March 9, 2026pubmed logopapers

Authors

Fu X,Li X,Delamare E,Huang Z,Alves Rabelo K,Bi L,Kim J

Affiliations (5)

  • Biomedical Data Analysis and Visualisation (BDAV) Lab, School of Computer Science, The University of Sydney, Sydney, Australia.
  • Institute of Translational Medicine, National Center for Translational Medicine (Shanghai), Shanghai Jiao Tong University, Shanghai, China.
  • Sydney Dental School, Faculty of Medicine and Health, The University of Sydney, Sydney, Australia.
  • Institute of Translational Medicine, National Center for Translational Medicine (Shanghai), Shanghai Jiao Tong University, Shanghai, China. [email protected].
  • Biomedical Data Analysis and Visualisation (BDAV) Lab, School of Computer Science, The University of Sydney, Sydney, Australia. [email protected].

Abstract

Synthetic image data has emerged as a powerful tool in artificial intelligence (AI) enabled medical image analysis, providing scalable solutions to challenges such as data scarcity, class imbalance, and privacy-preserving. Despite rapid advances, there is a paucity of research in the optimal generation and integration of synthetic and real data for medical image AI applications. In this study, we propose a new fusion framework for synthetic-real data integration in panoramic radiograph (PR) analysis across three dental tasks: (i) full-mouth segmentation, (ii) abnormality segmentation, and (iii) multi-label disease classification.

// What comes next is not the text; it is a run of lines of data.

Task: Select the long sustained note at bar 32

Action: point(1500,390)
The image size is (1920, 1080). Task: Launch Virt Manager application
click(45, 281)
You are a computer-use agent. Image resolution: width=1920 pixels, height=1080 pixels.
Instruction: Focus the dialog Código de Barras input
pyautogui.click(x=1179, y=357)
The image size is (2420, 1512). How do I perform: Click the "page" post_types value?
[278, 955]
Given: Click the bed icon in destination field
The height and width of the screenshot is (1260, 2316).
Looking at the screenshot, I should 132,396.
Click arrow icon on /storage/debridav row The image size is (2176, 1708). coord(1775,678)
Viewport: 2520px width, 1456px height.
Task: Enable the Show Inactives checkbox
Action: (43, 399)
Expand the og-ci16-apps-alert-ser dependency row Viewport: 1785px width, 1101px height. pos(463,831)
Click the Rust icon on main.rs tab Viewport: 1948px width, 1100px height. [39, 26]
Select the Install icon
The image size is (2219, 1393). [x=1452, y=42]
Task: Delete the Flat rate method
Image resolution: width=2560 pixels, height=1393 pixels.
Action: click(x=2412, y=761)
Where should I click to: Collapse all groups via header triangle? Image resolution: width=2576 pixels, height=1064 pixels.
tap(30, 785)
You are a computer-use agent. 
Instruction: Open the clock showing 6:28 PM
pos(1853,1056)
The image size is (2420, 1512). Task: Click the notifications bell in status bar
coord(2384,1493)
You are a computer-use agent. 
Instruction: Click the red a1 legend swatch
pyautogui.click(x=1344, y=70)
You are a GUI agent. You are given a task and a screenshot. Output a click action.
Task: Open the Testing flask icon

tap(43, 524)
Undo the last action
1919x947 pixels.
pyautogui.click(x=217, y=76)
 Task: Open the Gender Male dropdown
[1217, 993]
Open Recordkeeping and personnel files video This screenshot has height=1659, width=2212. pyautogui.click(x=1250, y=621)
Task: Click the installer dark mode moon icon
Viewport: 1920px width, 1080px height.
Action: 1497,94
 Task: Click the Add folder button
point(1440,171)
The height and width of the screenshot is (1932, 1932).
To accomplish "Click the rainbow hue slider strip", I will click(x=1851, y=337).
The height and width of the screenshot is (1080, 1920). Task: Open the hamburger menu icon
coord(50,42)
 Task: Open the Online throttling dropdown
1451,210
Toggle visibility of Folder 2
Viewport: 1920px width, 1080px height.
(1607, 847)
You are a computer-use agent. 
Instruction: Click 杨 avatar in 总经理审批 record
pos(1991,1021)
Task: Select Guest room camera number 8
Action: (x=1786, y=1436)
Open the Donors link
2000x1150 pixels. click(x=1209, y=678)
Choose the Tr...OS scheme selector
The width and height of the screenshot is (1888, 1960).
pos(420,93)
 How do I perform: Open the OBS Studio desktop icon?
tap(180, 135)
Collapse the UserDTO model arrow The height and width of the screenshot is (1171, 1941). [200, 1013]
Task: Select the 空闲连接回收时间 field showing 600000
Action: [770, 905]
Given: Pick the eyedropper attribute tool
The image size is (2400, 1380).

A clinically guided conditional generative adversarial network (GAN) architecture is introduced that generates synthetic datasets at two resolutions to explore fidelity-efficiency trade-offs. The generated synthetic PRs were evaluated across four fusion strategies comprising real-only, matched-distribution, class-balancing, and synthetic-only, using convolutional neural networks (CNNs) and vision foundation models (FMs) pipelines. Our results using three public datasets demonstrated that high-resolution (512 × 512) synthetics substantially improved abnormality segmentation, while lower-resolution (256 × 256) remained sufficient for full-mouth segmentation at 40% lower training cost. Synthetic-only models retained greater than or equal to 93% of real-only performance across tasks and resolutions enabling privacy-preserving training with minimal compromise. Fine-tuning FMs with synthetic-real data fusion improved zero-shot abnormality segmentation performance by up to 17%, particularly benefiting from dataset rebalancing fusion strategies. Blinded clinical evaluation confirmed that higher-resolution synthetic PRs were visually plausible and often indistinguishable from real data. Based on our findings, we offer practical recommendations for task-aligned conditioning, resolution selection, and fusion strategy to support robust, equitable, and privacy-preserving medical image analysis.